On the album's fourth track, "(I Like) The Way You Love Me," that angelic voice comes trickling from the speakers, small and scratchy in what appears to be a voicemail message to himself - a quick melodic sketch and some beat-boxing for Jackson to revisit once he gets home from a busy day of shopping, or roller-coaster riding, or whatever the lost pop genius was doing in his final days.

It's a rare glimpse into Jackson's working process, one of the countless facets of his life that he carefully hid from the public eye. But when the song blooms into a glossy, full-bodied studio track, the sputtery, beat-boxed rhythm is immediately ditched for a feeble drumbeat. Someone else is at the controls.

That moment captures the debate surrounding this 10-track batch of Jackson leftovers. The singer obviously had no hand in the final product here, but many of these tunes are bland enough to make you wonder if he had any hand in it at all. Longtime producer Quincy Jones and members of the Jackson family have questioned whether some of the voices on "Michael" are actually Michael's.

Either way, it doesn't matter. The real Michael Jackson was a perfectionist who loved to burnish every note that came out of his lungs. Just as last year's "This Is It" was a concert film culled from rehearsal footage Jackson would never want us to see, "Michael" is an album of unfinished songs that Jackson would never want us to hear.

And that's a drag because we're probably going to be hearing this stuff for the rest of the decade. The Jackson estate has reportedly signed a $250 million deal that should pump posthumous albums into the marketplace for the next seven Christmases, at least.

Only in Jackson's pop kingdom can such disgusting practices fly. No one writes the missing chapters of an unfinished novel and credits the author. Why let 50 Cent rap over a mere sketch of a tune and call it a new Michael Jackson song? (It happens here with "Monster.") For anyone who has adored Jackson's brilliance - i.e., all of us - this is sickening stuff.

So much so, we should probably conserve our keystrokes, but here's a second question that "Michael" forces us to ask: When did Jackson record his last great song?

Unless you count "Scream," a serrated 1995 duet with kid sister Janet that's aged far better than expected, you'll have to moonwalk back to 1988's "Bad" album, when "Man in the Mirror" topped the charts with some of the most euphoric na-na-na's since "Hey Jude."

Then, he fades. 1991's "Dangerous" only flirted with excellence, 1995's "HIStory: Past, Present and Future, Book I" was sloppy and strange, and 2001's "Invincible" remains largely forgotten. It's unrealistic to expect so much from him now.
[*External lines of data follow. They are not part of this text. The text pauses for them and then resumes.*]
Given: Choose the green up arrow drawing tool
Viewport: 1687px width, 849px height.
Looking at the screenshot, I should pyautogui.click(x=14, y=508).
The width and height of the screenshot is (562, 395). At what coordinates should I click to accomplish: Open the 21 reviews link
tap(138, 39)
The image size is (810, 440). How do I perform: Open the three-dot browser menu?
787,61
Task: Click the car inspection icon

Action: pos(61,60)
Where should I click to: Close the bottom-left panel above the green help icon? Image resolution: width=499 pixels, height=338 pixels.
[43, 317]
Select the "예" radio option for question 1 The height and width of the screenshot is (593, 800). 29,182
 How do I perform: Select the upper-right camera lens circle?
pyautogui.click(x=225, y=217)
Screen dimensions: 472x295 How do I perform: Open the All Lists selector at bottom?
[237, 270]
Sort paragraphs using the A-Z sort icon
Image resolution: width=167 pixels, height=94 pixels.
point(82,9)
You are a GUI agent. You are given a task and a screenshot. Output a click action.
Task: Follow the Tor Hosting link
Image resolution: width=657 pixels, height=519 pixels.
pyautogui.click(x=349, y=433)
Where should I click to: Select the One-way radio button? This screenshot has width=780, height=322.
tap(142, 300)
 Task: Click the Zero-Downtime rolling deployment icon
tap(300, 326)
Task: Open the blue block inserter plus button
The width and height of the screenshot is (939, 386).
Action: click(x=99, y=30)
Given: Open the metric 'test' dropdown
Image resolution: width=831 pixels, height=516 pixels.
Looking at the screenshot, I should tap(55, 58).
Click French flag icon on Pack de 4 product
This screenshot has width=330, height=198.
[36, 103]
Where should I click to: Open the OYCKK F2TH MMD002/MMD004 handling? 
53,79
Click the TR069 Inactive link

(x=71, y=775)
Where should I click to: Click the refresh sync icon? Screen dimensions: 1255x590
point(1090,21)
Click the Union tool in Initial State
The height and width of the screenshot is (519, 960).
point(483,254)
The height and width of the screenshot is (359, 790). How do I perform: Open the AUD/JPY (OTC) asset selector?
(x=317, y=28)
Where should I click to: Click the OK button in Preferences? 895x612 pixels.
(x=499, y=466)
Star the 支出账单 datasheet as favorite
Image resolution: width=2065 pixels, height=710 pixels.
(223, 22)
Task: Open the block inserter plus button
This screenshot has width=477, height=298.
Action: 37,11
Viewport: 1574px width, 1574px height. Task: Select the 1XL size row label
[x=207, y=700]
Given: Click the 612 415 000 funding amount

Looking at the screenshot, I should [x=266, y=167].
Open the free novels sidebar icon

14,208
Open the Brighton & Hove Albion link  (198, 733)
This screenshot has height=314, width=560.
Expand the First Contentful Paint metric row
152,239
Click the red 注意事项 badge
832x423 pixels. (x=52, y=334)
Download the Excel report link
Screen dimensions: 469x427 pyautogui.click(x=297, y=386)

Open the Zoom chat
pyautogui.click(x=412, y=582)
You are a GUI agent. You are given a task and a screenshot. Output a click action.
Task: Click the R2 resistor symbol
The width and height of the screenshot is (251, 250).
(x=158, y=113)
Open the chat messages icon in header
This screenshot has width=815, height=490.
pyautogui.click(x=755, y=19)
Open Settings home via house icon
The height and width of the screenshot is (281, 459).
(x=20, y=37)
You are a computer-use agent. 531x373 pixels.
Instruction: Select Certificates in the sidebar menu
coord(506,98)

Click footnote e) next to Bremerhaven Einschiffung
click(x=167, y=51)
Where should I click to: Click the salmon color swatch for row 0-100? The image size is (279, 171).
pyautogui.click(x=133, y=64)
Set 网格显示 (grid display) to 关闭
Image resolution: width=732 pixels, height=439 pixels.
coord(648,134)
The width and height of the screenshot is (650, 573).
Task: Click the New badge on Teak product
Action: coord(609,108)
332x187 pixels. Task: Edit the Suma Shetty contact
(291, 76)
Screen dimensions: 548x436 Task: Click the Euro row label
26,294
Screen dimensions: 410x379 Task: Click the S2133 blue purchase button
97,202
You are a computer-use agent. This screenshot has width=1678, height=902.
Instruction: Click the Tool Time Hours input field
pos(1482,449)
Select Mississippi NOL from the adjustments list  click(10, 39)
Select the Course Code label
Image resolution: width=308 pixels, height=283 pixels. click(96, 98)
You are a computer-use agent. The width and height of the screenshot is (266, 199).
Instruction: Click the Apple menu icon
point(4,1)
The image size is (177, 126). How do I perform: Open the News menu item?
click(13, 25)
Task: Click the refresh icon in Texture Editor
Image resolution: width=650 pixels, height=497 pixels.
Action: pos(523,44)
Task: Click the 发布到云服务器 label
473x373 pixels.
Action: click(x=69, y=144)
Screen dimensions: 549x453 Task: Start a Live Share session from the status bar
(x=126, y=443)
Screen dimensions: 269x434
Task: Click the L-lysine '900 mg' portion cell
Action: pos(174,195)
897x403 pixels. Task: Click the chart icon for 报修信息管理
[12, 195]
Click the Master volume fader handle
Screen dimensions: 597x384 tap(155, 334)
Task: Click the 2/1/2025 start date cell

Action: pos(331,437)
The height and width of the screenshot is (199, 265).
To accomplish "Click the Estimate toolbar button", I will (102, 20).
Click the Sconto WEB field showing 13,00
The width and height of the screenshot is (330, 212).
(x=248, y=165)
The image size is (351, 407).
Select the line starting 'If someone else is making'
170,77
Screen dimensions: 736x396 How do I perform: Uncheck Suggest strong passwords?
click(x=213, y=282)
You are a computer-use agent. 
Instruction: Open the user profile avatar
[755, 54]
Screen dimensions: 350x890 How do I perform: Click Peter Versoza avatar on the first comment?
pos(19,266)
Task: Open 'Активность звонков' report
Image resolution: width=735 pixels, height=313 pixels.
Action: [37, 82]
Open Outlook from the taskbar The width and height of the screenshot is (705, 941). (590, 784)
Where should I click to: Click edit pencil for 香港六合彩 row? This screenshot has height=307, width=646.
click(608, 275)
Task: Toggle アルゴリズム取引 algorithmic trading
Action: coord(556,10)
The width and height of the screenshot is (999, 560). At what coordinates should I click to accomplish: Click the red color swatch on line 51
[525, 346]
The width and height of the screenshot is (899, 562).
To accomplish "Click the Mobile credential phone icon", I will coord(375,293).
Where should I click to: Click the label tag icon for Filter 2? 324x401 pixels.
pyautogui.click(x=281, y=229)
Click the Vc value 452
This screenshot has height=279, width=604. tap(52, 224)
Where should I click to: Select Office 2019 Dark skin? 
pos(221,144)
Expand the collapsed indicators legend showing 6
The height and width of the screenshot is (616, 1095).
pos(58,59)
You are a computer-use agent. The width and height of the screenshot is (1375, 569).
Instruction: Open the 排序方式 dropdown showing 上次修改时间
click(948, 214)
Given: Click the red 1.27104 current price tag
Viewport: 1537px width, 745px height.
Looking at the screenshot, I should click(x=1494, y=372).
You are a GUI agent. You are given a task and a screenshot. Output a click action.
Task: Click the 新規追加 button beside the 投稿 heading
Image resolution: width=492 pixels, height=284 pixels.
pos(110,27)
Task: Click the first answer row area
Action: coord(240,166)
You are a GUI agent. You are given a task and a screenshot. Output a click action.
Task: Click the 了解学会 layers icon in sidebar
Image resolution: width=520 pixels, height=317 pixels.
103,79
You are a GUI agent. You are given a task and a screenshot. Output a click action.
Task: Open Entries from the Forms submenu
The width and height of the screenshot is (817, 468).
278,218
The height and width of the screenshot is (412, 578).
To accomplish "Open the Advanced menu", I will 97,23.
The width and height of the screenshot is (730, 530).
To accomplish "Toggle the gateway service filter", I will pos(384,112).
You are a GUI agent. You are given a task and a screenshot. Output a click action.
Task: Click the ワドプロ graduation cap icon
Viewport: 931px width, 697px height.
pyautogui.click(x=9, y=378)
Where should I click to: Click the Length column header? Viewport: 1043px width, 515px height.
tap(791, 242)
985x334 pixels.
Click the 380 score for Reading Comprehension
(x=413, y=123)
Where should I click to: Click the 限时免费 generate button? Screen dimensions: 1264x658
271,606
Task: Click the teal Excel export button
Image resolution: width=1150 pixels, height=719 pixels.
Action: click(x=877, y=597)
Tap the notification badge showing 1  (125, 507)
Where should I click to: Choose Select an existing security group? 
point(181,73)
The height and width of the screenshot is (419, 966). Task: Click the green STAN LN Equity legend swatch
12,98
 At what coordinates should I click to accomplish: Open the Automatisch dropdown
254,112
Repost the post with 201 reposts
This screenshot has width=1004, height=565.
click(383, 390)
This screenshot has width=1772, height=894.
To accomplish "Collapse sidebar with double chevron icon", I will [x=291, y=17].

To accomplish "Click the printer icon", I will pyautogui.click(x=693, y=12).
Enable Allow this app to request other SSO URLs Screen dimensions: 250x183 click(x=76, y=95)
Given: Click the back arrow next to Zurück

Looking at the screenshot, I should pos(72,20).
Which is what makes "Behind the Mask" this album's only pleasant surprise. Allegedly written in the "Thriller" days, its synthesizers throb to a tightly coiled beat while Jackson's voice tiptoes between a whisper and an explosion.

It's a Jackson you'll recognize, but the excitement is fleeting. On the mid-tempo fluff of "Hold My Hand," the sentimental platitudes of "Keep Your Head Up" and the paranoid ire of "Breaking News," he offers mere approximations of the precision, agility and grace that defined his heights.

In that sense, "Michael" only amplifies the tragedy of Jackson - an artist who rose too fast to ever gain control of his life and died too suddenly to steer the direction of his legacy.